● **WORK TASK**
Which lines in the records below contain the word "agent"? Report each of them.

● **AVAILABLE RECORDS**
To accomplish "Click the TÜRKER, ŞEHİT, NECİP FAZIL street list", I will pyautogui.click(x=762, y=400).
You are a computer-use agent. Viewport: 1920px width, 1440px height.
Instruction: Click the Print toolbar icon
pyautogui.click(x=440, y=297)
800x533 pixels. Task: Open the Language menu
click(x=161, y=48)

--

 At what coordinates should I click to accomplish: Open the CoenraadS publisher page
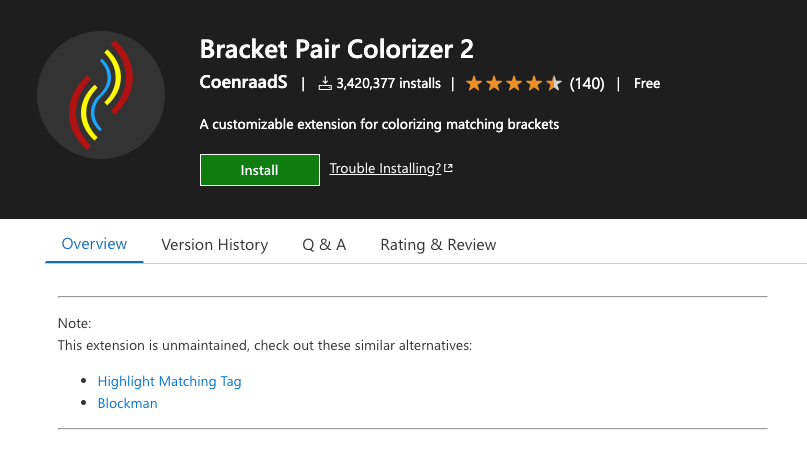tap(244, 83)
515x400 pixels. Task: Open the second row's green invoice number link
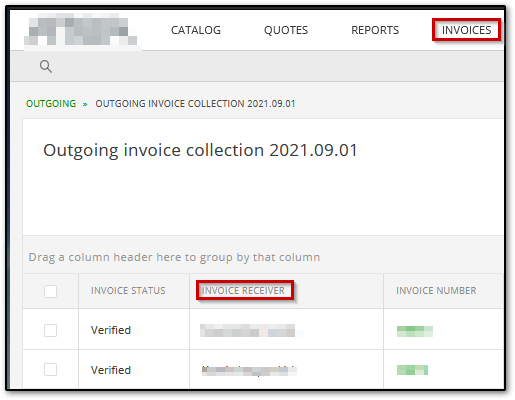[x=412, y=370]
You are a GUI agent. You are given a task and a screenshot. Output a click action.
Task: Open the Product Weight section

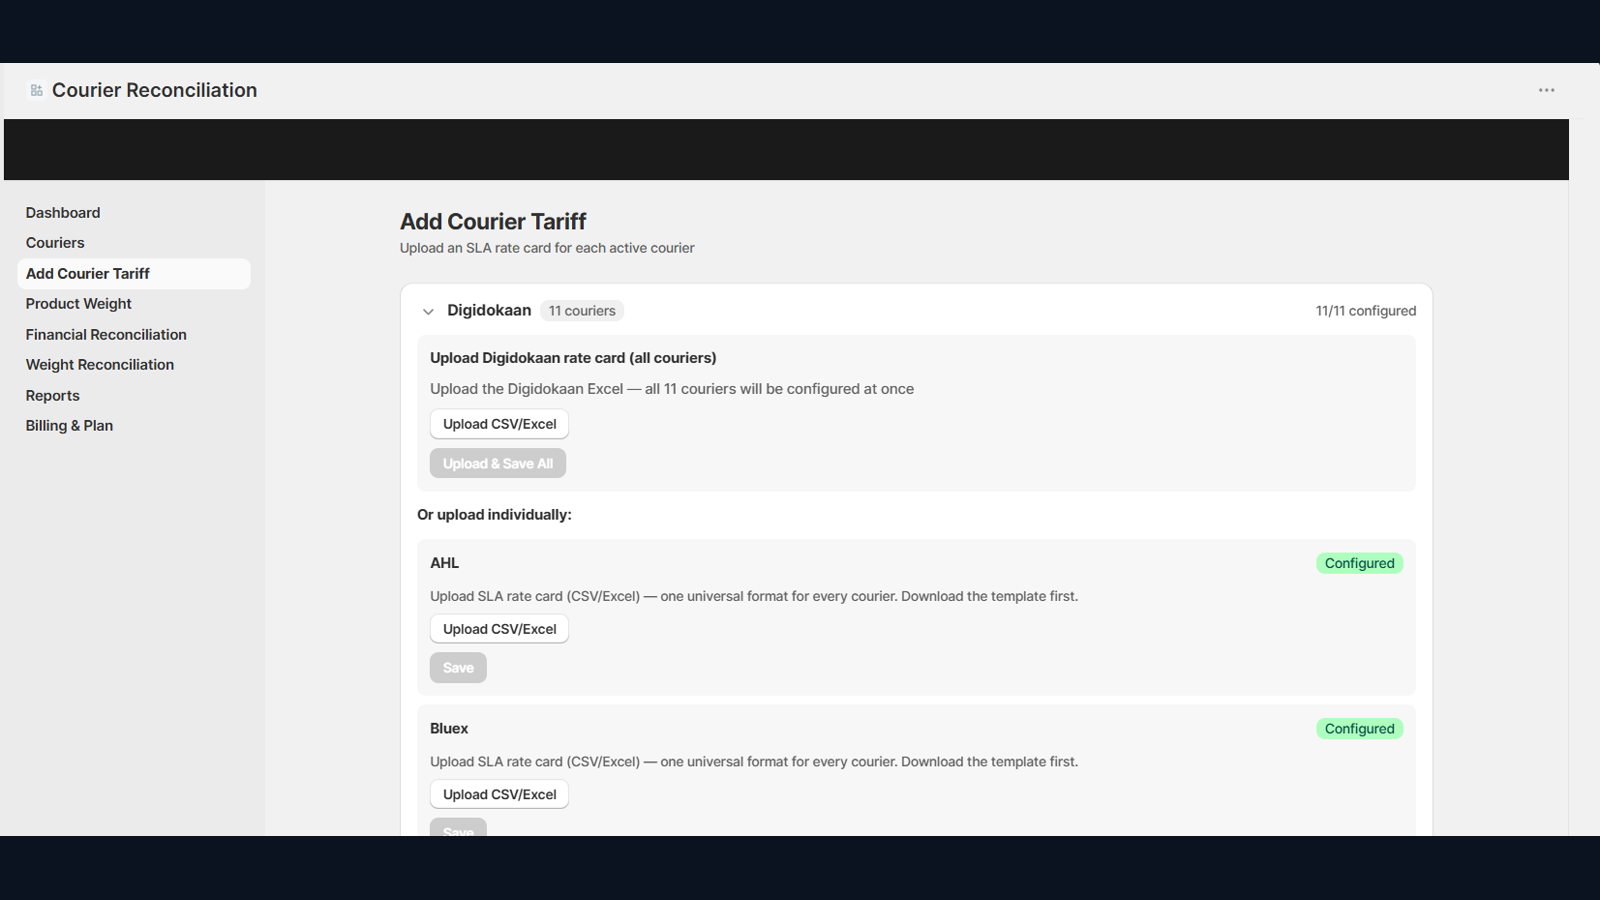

● **RESULT OF THE TASK**
You are a computer-use agent. Viewport: 1920px width, 1440px height.
You are a GUI agent. You are given a task and a screenshot. Output a click action.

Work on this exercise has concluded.